A l'issue de sa garde à vue mercredi., le parquet de Paris a décidé de convoquer le polémiste le 4 février prochain, selon son avocat Me Sanjay Mirabeau. Celui qui a déjà été condamné plusieurs fois pour antisémitisme a plaidé qu'il ne cherchait "qu'à faire rire", mais cette défense risque une nouvelle fois de laisser la justice de marbre. ( lire notre article : où s'arrête la liberté d'expression ? )

Jusqu'à 7 ans de prison

Sur Facebook, Dieudonné avait ainsi assuré avoir participé à la grande marche dimanche, tout en la tournant en dérision, la qualifiant d'"instant magique comparable au big-bang", "comparable au couronnement de Vercingétorix". "Sachez que ce soir, en ce qui me concerne, je me sens Charlie Coulibaly", avait-il ensuite asséné, détournant le slogan de soutien à Charlie Hebdo, "Je suis Charlie", en l'associant au nom de l'auteur de la prise d'otages dans l'épicerie casher porte de Vincennes.
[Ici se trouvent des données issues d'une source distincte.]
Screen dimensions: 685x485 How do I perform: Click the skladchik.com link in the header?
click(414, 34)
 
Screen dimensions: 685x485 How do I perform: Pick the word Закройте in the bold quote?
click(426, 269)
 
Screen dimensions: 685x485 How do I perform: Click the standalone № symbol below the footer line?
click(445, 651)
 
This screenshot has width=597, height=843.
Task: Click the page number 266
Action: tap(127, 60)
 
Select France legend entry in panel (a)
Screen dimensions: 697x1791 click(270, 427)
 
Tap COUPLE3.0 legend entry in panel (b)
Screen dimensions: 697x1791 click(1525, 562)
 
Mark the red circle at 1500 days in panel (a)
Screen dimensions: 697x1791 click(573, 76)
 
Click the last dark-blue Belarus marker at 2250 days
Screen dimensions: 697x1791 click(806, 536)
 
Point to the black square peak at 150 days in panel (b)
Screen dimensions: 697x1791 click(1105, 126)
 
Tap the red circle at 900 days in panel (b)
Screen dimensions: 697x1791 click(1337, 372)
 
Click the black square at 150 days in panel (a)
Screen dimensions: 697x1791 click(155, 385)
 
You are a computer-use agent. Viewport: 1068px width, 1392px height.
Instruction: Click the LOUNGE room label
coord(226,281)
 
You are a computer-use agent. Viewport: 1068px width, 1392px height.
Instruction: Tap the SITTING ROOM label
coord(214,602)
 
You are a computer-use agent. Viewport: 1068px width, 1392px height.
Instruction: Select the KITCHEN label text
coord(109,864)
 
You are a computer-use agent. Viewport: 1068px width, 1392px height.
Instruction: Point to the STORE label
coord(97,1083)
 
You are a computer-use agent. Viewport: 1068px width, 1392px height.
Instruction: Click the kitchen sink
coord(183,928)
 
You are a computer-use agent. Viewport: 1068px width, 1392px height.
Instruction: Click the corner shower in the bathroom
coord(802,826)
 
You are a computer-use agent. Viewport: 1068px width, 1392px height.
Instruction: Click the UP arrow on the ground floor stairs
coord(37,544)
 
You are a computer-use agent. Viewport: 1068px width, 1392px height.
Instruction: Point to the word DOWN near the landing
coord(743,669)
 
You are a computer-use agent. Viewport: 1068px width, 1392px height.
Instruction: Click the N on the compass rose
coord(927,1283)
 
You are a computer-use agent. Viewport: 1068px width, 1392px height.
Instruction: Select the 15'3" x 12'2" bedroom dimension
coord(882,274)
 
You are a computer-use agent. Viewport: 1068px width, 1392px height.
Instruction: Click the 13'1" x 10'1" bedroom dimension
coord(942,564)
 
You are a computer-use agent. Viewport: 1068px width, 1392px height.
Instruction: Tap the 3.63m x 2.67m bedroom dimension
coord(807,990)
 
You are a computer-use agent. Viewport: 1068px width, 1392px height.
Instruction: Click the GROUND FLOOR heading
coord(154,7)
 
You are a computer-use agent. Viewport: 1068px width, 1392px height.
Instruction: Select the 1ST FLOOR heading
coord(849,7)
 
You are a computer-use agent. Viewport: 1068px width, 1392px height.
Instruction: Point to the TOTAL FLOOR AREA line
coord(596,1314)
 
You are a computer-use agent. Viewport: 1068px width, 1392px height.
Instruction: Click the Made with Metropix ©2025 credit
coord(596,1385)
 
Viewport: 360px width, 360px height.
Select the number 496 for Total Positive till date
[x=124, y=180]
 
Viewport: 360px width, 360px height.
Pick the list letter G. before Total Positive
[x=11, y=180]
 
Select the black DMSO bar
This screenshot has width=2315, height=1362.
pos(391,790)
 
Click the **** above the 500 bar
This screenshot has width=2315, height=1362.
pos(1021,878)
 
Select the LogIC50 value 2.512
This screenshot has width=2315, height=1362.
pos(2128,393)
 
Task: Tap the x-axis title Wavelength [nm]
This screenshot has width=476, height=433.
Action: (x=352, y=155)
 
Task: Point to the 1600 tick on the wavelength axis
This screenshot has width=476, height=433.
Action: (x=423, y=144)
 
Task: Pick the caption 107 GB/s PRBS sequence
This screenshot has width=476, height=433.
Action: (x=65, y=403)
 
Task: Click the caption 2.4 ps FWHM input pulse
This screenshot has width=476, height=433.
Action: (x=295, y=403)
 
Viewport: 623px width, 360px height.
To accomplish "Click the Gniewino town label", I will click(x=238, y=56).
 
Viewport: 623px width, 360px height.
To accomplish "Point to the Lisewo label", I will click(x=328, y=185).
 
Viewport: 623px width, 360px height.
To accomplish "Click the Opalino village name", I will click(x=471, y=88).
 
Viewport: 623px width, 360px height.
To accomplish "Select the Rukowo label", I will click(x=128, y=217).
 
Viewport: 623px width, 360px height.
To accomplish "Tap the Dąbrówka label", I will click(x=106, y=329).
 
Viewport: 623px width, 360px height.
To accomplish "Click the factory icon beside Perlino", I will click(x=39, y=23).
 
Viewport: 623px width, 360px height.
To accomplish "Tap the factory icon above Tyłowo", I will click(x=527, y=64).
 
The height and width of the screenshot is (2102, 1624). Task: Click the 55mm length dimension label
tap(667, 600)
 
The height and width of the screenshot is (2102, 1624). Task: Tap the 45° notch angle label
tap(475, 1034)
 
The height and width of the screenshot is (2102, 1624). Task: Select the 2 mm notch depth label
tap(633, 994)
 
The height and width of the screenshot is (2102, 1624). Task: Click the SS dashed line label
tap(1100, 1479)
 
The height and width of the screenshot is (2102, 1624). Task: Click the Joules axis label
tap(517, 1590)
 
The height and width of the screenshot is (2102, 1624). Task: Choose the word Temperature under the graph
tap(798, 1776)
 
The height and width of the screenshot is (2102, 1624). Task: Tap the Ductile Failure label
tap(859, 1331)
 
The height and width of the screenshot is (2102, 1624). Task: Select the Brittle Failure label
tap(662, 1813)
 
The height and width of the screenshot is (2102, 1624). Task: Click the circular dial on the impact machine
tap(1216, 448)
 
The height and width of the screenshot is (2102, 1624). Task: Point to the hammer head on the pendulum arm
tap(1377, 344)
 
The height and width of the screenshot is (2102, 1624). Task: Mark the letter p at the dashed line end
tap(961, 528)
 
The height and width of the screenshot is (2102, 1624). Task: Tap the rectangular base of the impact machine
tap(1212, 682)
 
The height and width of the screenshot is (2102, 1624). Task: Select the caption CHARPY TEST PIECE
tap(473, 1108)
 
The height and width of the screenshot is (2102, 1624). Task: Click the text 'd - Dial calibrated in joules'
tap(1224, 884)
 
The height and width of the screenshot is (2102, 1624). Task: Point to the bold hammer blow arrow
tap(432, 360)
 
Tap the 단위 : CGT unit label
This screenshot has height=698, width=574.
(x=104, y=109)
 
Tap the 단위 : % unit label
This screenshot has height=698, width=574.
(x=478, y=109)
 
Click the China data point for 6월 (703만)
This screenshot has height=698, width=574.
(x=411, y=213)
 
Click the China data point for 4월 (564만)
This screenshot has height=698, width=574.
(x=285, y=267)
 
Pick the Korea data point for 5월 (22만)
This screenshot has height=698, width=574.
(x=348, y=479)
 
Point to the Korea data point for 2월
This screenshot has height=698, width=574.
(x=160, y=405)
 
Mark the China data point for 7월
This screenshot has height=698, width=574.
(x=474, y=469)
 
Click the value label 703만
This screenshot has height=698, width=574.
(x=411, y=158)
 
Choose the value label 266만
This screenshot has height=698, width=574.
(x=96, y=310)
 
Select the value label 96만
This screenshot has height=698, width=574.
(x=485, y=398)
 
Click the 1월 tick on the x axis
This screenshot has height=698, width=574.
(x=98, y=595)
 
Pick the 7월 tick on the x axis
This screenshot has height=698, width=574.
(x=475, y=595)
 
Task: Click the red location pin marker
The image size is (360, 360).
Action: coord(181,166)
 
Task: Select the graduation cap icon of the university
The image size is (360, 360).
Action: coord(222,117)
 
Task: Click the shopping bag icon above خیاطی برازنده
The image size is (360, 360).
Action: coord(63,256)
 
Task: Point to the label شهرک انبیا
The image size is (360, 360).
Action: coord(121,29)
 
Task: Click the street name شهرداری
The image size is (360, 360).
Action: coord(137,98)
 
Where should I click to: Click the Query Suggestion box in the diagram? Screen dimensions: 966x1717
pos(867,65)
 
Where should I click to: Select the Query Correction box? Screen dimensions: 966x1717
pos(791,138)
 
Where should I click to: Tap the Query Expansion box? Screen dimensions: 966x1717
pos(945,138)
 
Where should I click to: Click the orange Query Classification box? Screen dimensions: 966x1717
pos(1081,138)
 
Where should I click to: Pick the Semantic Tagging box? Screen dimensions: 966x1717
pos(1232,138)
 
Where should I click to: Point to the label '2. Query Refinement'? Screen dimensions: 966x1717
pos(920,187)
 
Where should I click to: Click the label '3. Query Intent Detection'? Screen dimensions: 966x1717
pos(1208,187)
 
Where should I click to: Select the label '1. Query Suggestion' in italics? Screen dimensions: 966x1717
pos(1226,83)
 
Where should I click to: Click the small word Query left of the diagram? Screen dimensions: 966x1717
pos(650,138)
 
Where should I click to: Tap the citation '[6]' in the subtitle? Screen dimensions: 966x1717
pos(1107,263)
Début septembre, le parquet de Paris avait ouvert une enquête pour le même délit d'apologie du terrorisme après la diffusion d'une vidéo où il ironisait sur la décapitation du journaliste américain James Foley par l'organisation État islamique (EI). Dans un autre enregistrement, en 2010, l'humoriste controversé avait aussi appelé à la libération de Youssouf Fofana, condamné pour le meurtre d'Ilan Halimi, jeune juif séquestré, torturé et tué en 2006. Dieudonné avait été relaxé début février mais doit comparaître en appel sur le volet civil de ce dossier. Le délit d'apologie du terrorisme peut être puni d'une peine allant jusqu'à cinq ans de prison et 75.000 euros d'amende. Elle peut être portée à sept ans et 100.000 euros si les faits ont été commis en utilisant un service de communication au public en ligne.